SIU School of Medicine

Jump directly to a section:

Content Contact Information

The Academy for Scholarship in Education

Innovative Speaker Series


The Academy seeks to bring speakers to SIU School of Medicine who have been conducting innovative medical educator research, implementing innovative educational practices and programs, and/or creating innovative community outreach in the area of medical education.


   

UPCOMING INNOVATIVE SPEAKERS (12:00 PM - 1:30 PM):

 

   

 

 


 

PAST EVENTS AVAILABLE IN THE ONLINE ARCHIVE TAB

Wednesday, May 11, 2016 (12:00 - 1:00)

Liselotte Dyrbye, MD
Sponsor: Hilary Sanfey

Topic: "Physicians Well-Being and Burnout"

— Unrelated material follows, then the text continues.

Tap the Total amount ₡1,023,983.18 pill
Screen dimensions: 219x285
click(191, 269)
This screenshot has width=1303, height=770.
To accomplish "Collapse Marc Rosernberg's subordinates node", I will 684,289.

Locations: Telehealth Conference Room 1252, 913 Rutledge; FCM Decatur; FCM Quincy; and Carbondale 310

Thursday, February 4, 2015 (11:00 -12:00)

Jean Pretz, PhD
Sponsor: Anna Cianciolo

"The Effects of Role and Strategy on Clinical Decision Making in Simulation."

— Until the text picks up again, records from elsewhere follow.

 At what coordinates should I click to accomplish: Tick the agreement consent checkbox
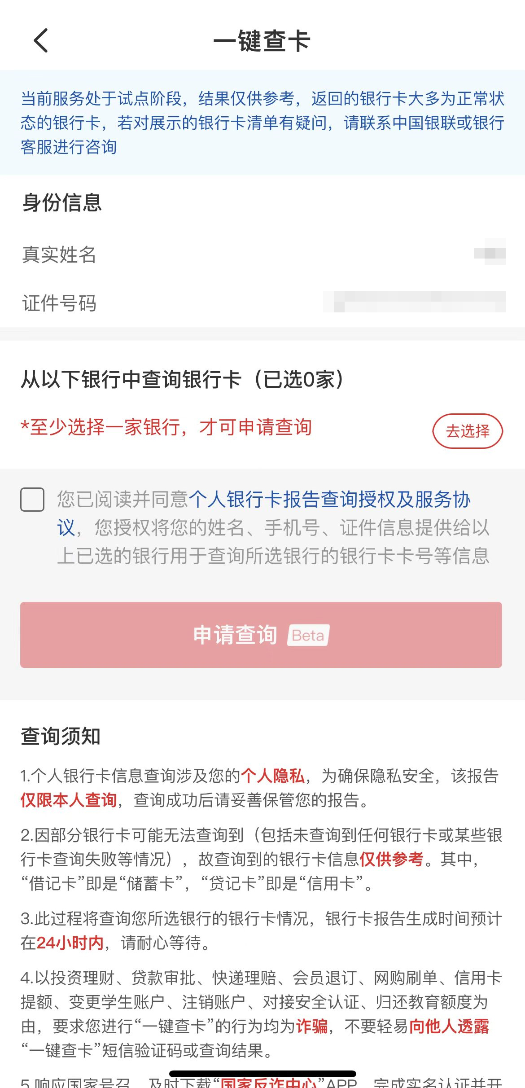(x=32, y=500)
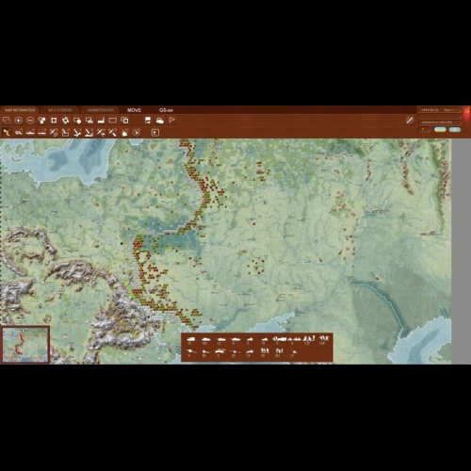The image size is (471, 471).
Task: Toggle the rectangle outline map view icon
Action: pos(112,121)
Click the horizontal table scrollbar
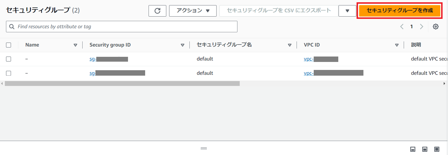This screenshot has width=448, height=155. 122,83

 Locations: Telehealth Conference Room 1252, 913 Rutledge; FCM Decatur; FCM Quincy; and Carbondale 310

Talk description:

In this study of 120 fourth-semester nursing students, we examined the effect of simulation role (e.g., primary nurse, observer) on clinical decision making accuracy. In an effort to understand the strategy use among student nurses in simulation, we compared participants' use of intuition and analysis in a familiar and a novel scenario. Finally, we explored the relationship between strategy use and clinical decision making accuracy in simulation.

Bio:

Dr. Pretz is Associate Professor and Chair of the Psychology Department at Elizabethtown College in Lancaster County, PA. She received her PhD from Yale University, and previously taught at Illinois Wesleyan University in Bloomington, IL. She studies decision making with aim to understand when intuition is insightful and when it is irrational. Her work on creativity examines the relationship between creativity and success in college. Dr. Pretz teaches courses in neuroscience, decision making, and a seminar on intelligence and creativity at Elizabethtown.

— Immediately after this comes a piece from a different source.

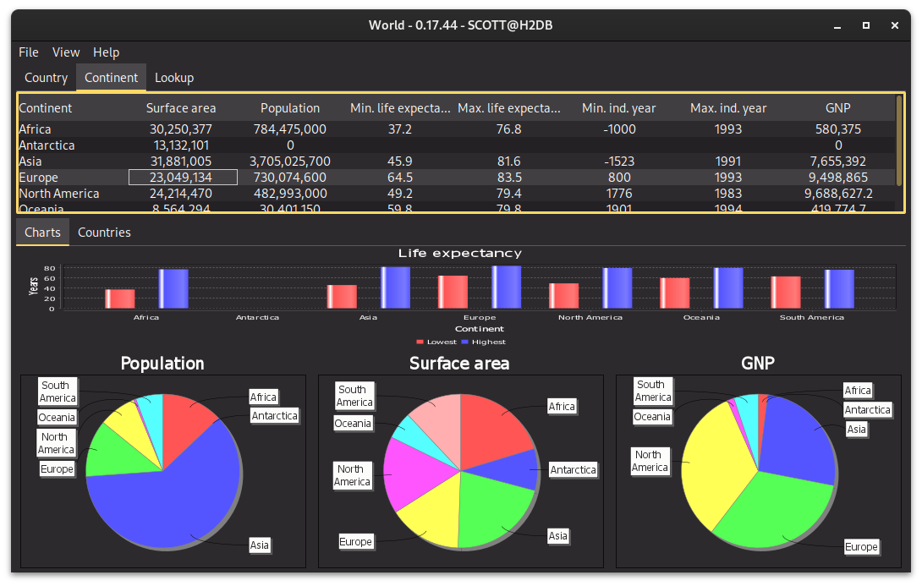Select the Asia continent row
Viewport: 922px width, 586px height.
(30, 162)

Wednesday, December 2, 2015 (12:00 - 1:00)

Karrie Karahalios, PhD
Sponsor: Tim Koschmann

Locations: Telehealth Conference Room 1252, 913 Rutledge; FCM Decatur; FCM Quincy; and Carbondale 303

Title:  Understanding and encouraging communication with visualization

Abstract:
Face-to-face communication requires a complex orchestration of various communicative channels that include gaze, gesture, expression, and vocalization.   Visualization can highlight this invisible dance; it can also encourage and discourage specific communicative behaviors.  In this talk, I will present a trajectory of visualization work starting with the visualization of vocalization and moving towards the visualization of coordinated communicative behavior.  In doing so, I will discuss the challenges faced when aggregating disparate streams of data, discuss when visualization is helpful, and pose the question:  how does visualization translate to cognition?

Biography:
Karrie Karahalios is an Associate Professor in Computer Science and Co-director of the Center for People and Infrastructures at the University of Illinois where she heads the Social Spaces Group. Her work focuses on the interaction between people and the social cues they emit and perceive in face-to-face and mediated electronic spaces. Her work is informed by communication studies and visualizations of social communities. Of particular interest are interfaces for public online and physical gathering spaces such as Twitter, chatrooms, cafes, parks, etc. Research projects range from studying tie strength between people to encouraging vocalization through visualization. A major theme in the work is the creation of interfaces that enable users to perceive conversational patterns that are present, but not obvious, in traditional communication interfaces. She received the Alfred P. Sloan Research Fellowship, the Faculty Early-Career Development Award from the US National Science Foundation (NSF CAREER), and Microsoft’s Richard Newman Breakthrough Research Award in the area of social computing to better understand and visualize conversation dynamics.  She completed a S.B. in electrical engineering, an M.Eng. in electrical engineering and computer science, and an S.M. and Ph.D in Media Arts and Science at MIT.